I chuckled. “Swiss, of course. What else would you have in Zurich?” It took a moment for the pun to register, whereupon I was promptly pelted with pinecones. It was worth it.
The ceremony surrounding Rose’s statue seemed to finally allay her fears about being rejected by her people, but it didn’t do much to help her heal. She started keeping a journal as part of her support group activities, and judging from the amount of time she spent writing, it must have been helping as well.
Arwydd moved her dimensional portal into the laundry room and hid it behind the door. Rose started going over to go hunting for dinner with her mother every other day. She had fun hunting, got a good meal, and received much-needed support from her family.
As helpful as her family was, however, no one had any idea how to respond to her condition. All too often, she would encounter a well-meaning relative who insisted on speaking to her as though she were a broken doll. Others went on about her heroism in facing such an awful burden. She learned to
smile and carry on, at least until she was alone.
A month after we returned from our grand adventure, our neighbor Mary called and asked Rose an interesting question. “Could you watch my kids for me tomorrow? I got called in for jury duty. It’s only three; most of the parents were able to make arrangements. It’ll be Martin, you know his parents, right, and the twins, Kelly and Kylie. They’re easy to entertain since they’ll watch anything with a princess in it. Oh, please say you’ll do it? I’ll beg if you want.”

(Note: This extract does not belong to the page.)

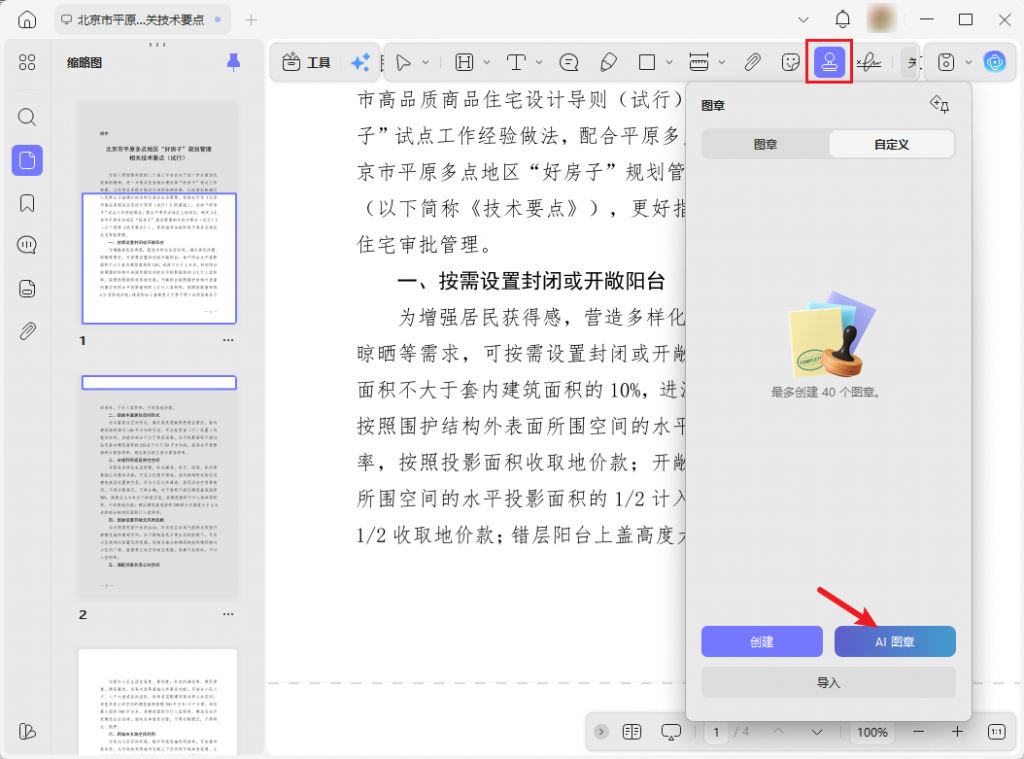The image size is (1024, 759).
Task: Expand the shape rectangle tool dropdown
Action: 669,63
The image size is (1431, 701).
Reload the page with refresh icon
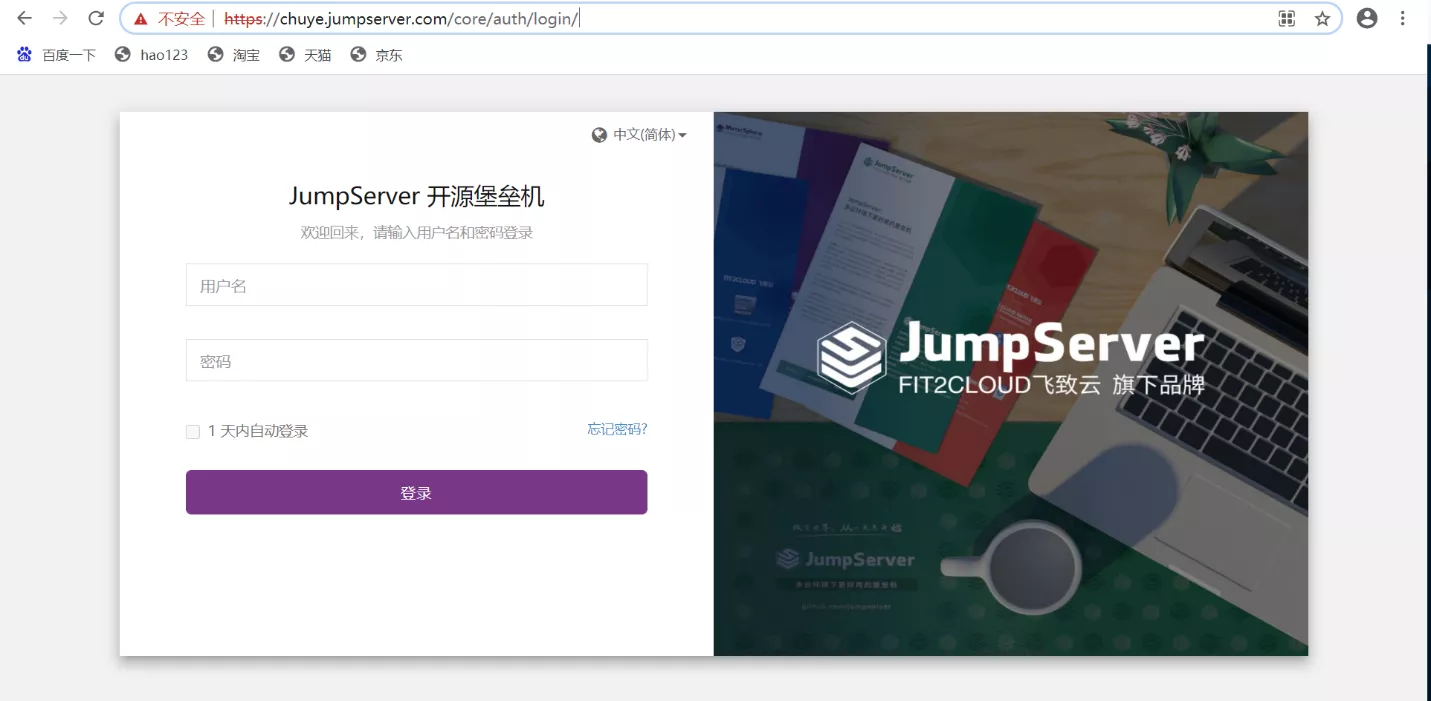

I felt Rose’s stomach knot up for a moment, but she nodded. “No need for begging. I’ll be glad to help out. Bring them over any time.” She hung up and sighed.
“Are you going to be all right?” I asked.
She shrugged. “I think so. I wanted to say ‘No’. Even being around my nieces hurts. But, she’s our friend, and I can’t turn her down. I do like Martin, and two little girls who like princesses can’t be too bad. At least I know a lot of stories can tell them.”
“As long as the princesses in your stories don’t wind up being eaten, you should be fine.”
We already knew Martin’s parents, Charles and Vicki, and Mary made sure to introduce Rose to Bob and Susan, Kelly and Kylie’s folks. We’d met briefly when Rose was running for our HOA board, but this time they were paying a bit more attention. The fact that Charles and Vicki trusted us helped a bit.
The twins announced that the day should begin with a tea party, complete with sandwiches and cakes. Rose agreed, provided the girls helped with the cooking and cleanup. It hadn’t occurred to Rose that tea parties were usually pretend, so she set about helping the girls make orange water-scented shortbread and finger sandwiches.
Martin watched from the sidelines and spent his time drawing dragons. His ‘Dragon Angels’ book had just been picked up by an agent in New York and they were working on finding an illustrator. Martin was spending his free time sketching details he remembered from his time in Rose’s world, and that left little time for tea parties.